-- Supplied information follows --
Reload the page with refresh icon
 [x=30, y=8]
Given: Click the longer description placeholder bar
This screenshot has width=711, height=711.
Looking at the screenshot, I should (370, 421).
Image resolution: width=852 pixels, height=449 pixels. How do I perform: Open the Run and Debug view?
-- Supplied information concluded --
● About this exercise:
Find the line that contains "This screenshot has width=711, height=711.". Copy it and every line after it to the end of the records, exactly, and nothing more.

● Written answer:
This screenshot has width=711, height=711.
Looking at the screenshot, I should (370, 421).
Image resolution: width=852 pixels, height=449 pixels. How do I perform: Open the Run and Debug view?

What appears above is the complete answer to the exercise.